Segment Start: THE DATA

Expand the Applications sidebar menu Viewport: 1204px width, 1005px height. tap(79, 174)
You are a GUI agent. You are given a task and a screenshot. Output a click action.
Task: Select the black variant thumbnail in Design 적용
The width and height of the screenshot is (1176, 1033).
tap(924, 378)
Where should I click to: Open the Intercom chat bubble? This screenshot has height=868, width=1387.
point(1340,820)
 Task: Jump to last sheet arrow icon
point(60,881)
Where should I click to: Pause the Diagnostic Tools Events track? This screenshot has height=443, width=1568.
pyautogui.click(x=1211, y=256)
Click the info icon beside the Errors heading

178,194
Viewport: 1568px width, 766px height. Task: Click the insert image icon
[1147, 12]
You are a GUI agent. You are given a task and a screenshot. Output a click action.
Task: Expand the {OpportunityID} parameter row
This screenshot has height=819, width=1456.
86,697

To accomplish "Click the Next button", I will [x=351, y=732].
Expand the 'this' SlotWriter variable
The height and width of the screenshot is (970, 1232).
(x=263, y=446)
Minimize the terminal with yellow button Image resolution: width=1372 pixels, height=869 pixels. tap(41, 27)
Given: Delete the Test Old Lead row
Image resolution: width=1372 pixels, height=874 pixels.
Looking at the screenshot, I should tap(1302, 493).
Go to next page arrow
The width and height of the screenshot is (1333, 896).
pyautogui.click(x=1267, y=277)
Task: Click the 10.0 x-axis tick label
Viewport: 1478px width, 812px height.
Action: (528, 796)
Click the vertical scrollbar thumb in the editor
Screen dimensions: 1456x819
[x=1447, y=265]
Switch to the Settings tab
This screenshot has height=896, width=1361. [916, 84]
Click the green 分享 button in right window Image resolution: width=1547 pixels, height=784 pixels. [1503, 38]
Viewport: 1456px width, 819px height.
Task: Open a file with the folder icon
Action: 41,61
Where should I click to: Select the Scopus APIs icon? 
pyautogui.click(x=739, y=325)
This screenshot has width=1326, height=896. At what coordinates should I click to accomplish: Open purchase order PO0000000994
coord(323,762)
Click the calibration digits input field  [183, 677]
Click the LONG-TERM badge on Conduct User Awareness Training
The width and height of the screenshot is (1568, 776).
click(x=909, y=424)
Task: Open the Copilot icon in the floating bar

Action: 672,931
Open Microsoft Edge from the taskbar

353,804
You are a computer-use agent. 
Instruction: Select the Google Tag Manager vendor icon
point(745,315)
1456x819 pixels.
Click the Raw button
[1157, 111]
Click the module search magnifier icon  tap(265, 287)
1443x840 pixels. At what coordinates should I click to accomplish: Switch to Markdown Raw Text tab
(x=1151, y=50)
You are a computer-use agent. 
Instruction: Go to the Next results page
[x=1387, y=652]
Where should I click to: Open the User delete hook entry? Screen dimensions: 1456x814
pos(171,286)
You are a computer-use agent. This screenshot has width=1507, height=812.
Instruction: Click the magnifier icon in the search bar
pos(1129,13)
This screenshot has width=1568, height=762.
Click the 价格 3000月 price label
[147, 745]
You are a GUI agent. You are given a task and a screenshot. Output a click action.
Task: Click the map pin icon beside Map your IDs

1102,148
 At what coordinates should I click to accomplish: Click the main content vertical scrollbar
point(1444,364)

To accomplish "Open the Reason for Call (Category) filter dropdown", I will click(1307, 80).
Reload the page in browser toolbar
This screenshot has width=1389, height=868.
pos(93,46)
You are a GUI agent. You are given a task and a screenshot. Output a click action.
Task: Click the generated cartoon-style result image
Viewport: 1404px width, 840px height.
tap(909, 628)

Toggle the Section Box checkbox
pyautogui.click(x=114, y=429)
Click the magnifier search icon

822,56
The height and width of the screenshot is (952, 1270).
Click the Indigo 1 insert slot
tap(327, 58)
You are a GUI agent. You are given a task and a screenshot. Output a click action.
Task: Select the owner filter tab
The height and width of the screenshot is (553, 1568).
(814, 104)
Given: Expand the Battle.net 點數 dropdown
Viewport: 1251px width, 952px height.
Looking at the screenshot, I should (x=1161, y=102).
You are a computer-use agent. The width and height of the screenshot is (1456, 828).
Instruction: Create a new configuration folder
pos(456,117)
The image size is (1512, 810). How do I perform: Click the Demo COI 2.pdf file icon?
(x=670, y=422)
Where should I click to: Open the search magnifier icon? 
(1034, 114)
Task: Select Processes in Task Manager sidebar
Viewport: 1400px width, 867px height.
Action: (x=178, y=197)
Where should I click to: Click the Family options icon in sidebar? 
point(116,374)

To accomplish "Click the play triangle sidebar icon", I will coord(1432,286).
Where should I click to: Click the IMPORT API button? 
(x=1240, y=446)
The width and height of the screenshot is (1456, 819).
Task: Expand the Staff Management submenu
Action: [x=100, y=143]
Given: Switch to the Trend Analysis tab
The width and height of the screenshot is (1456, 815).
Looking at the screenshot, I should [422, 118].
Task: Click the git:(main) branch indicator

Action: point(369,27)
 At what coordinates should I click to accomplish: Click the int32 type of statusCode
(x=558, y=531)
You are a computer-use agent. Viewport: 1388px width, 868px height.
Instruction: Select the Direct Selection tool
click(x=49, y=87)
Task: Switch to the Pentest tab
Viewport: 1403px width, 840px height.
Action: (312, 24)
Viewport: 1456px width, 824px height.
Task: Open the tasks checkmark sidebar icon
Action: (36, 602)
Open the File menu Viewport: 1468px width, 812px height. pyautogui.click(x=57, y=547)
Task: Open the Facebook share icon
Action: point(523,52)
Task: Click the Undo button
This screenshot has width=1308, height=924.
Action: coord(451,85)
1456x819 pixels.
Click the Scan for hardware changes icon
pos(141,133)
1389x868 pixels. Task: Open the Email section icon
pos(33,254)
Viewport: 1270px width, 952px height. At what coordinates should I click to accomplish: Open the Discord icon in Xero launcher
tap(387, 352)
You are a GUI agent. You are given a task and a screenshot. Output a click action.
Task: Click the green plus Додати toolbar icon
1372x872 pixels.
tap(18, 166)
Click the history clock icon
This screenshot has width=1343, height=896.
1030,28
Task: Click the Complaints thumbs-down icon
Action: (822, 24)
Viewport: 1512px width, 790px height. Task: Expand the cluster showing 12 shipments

Segment End: THE DATA

#### YOUR OBJECTIVE
An exact retyping of every line in the records is needed.

#### REPLY
Expand the Applications sidebar menu Viewport: 1204px width, 1005px height. tap(79, 174)
You are a GUI agent. You are given a task and a screenshot. Output a click action.
Task: Select the black variant thumbnail in Design 적용
The width and height of the screenshot is (1176, 1033).
tap(924, 378)
Where should I click to: Open the Intercom chat bubble? This screenshot has height=868, width=1387.
point(1340,820)
 Task: Jump to last sheet arrow icon
point(60,881)
Where should I click to: Pause the Diagnostic Tools Events track? This screenshot has height=443, width=1568.
pyautogui.click(x=1211, y=256)
Click the info icon beside the Errors heading

178,194
Viewport: 1568px width, 766px height. Task: Click the insert image icon
[1147, 12]
You are a GUI agent. You are given a task and a screenshot. Output a click action.
Task: Expand the {OpportunityID} parameter row
This screenshot has height=819, width=1456.
86,697

To accomplish "Click the Next button", I will [x=351, y=732].
Expand the 'this' SlotWriter variable
The height and width of the screenshot is (970, 1232).
(x=263, y=446)
Minimize the terminal with yellow button Image resolution: width=1372 pixels, height=869 pixels. tap(41, 27)
Given: Delete the Test Old Lead row
Image resolution: width=1372 pixels, height=874 pixels.
Looking at the screenshot, I should tap(1302, 493).
Go to next page arrow
The width and height of the screenshot is (1333, 896).
pyautogui.click(x=1267, y=277)
Task: Click the 10.0 x-axis tick label
Viewport: 1478px width, 812px height.
Action: (528, 796)
Click the vertical scrollbar thumb in the editor
Screen dimensions: 1456x819
[x=1447, y=265]
Switch to the Settings tab
This screenshot has height=896, width=1361. [916, 84]
Click the green 分享 button in right window Image resolution: width=1547 pixels, height=784 pixels. [1503, 38]
Viewport: 1456px width, 819px height.
Task: Open a file with the folder icon
Action: 41,61
Where should I click to: Select the Scopus APIs icon? 
pyautogui.click(x=739, y=325)
This screenshot has width=1326, height=896. At what coordinates should I click to accomplish: Open purchase order PO0000000994
coord(323,762)
Click the calibration digits input field  [183, 677]
Click the LONG-TERM badge on Conduct User Awareness Training
The width and height of the screenshot is (1568, 776).
click(x=909, y=424)
Task: Open the Copilot icon in the floating bar

Action: 672,931
Open Microsoft Edge from the taskbar

353,804
You are a computer-use agent. 
Instruction: Select the Google Tag Manager vendor icon
point(745,315)
1456x819 pixels.
Click the Raw button
[1157, 111]
Click the module search magnifier icon  tap(265, 287)
1443x840 pixels. At what coordinates should I click to accomplish: Switch to Markdown Raw Text tab
(x=1151, y=50)
You are a computer-use agent. 
Instruction: Go to the Next results page
[x=1387, y=652]
Where should I click to: Open the User delete hook entry? Screen dimensions: 1456x814
pos(171,286)
You are a computer-use agent. This screenshot has width=1507, height=812.
Instruction: Click the magnifier icon in the search bar
pos(1129,13)
This screenshot has width=1568, height=762.
Click the 价格 3000月 price label
[147, 745]
You are a GUI agent. You are given a task and a screenshot. Output a click action.
Task: Click the map pin icon beside Map your IDs

1102,148
 At what coordinates should I click to accomplish: Click the main content vertical scrollbar
point(1444,364)

To accomplish "Open the Reason for Call (Category) filter dropdown", I will click(1307, 80).
Reload the page in browser toolbar
This screenshot has width=1389, height=868.
pos(93,46)
You are a GUI agent. You are given a task and a screenshot. Output a click action.
Task: Click the generated cartoon-style result image
Viewport: 1404px width, 840px height.
tap(909, 628)

Toggle the Section Box checkbox
pyautogui.click(x=114, y=429)
Click the magnifier search icon

822,56
The height and width of the screenshot is (952, 1270).
Click the Indigo 1 insert slot
tap(327, 58)
You are a GUI agent. You are given a task and a screenshot. Output a click action.
Task: Select the owner filter tab
The height and width of the screenshot is (553, 1568).
(814, 104)
Given: Expand the Battle.net 點數 dropdown
Viewport: 1251px width, 952px height.
Looking at the screenshot, I should (x=1161, y=102).
You are a computer-use agent. The width and height of the screenshot is (1456, 828).
Instruction: Create a new configuration folder
pos(456,117)
The image size is (1512, 810). How do I perform: Click the Demo COI 2.pdf file icon?
(x=670, y=422)
Where should I click to: Open the search magnifier icon? 
(1034, 114)
Task: Select Processes in Task Manager sidebar
Viewport: 1400px width, 867px height.
Action: (x=178, y=197)
Where should I click to: Click the Family options icon in sidebar? 
point(116,374)

To accomplish "Click the play triangle sidebar icon", I will coord(1432,286).
Where should I click to: Click the IMPORT API button? 
(x=1240, y=446)
The width and height of the screenshot is (1456, 819).
Task: Expand the Staff Management submenu
Action: [x=100, y=143]
Given: Switch to the Trend Analysis tab
The width and height of the screenshot is (1456, 815).
Looking at the screenshot, I should [422, 118].
Task: Click the git:(main) branch indicator

Action: point(369,27)
 At what coordinates should I click to accomplish: Click the int32 type of statusCode
(x=558, y=531)
You are a computer-use agent. Viewport: 1388px width, 868px height.
Instruction: Select the Direct Selection tool
click(x=49, y=87)
Task: Switch to the Pentest tab
Viewport: 1403px width, 840px height.
Action: (312, 24)
Viewport: 1456px width, 824px height.
Task: Open the tasks checkmark sidebar icon
Action: (36, 602)
Open the File menu Viewport: 1468px width, 812px height. pyautogui.click(x=57, y=547)
Task: Open the Facebook share icon
Action: point(523,52)
Task: Click the Undo button
This screenshot has width=1308, height=924.
Action: coord(451,85)
1456x819 pixels.
Click the Scan for hardware changes icon
pos(141,133)
1389x868 pixels. Task: Open the Email section icon
pos(33,254)
Viewport: 1270px width, 952px height. At what coordinates should I click to accomplish: Open the Discord icon in Xero launcher
tap(387, 352)
You are a GUI agent. You are given a task and a screenshot. Output a click action.
Task: Click the green plus Додати toolbar icon
1372x872 pixels.
tap(18, 166)
Click the history clock icon
This screenshot has width=1343, height=896.
1030,28
Task: Click the Complaints thumbs-down icon
Action: (822, 24)
Viewport: 1512px width, 790px height. Task: Expand the cluster showing 12 shipments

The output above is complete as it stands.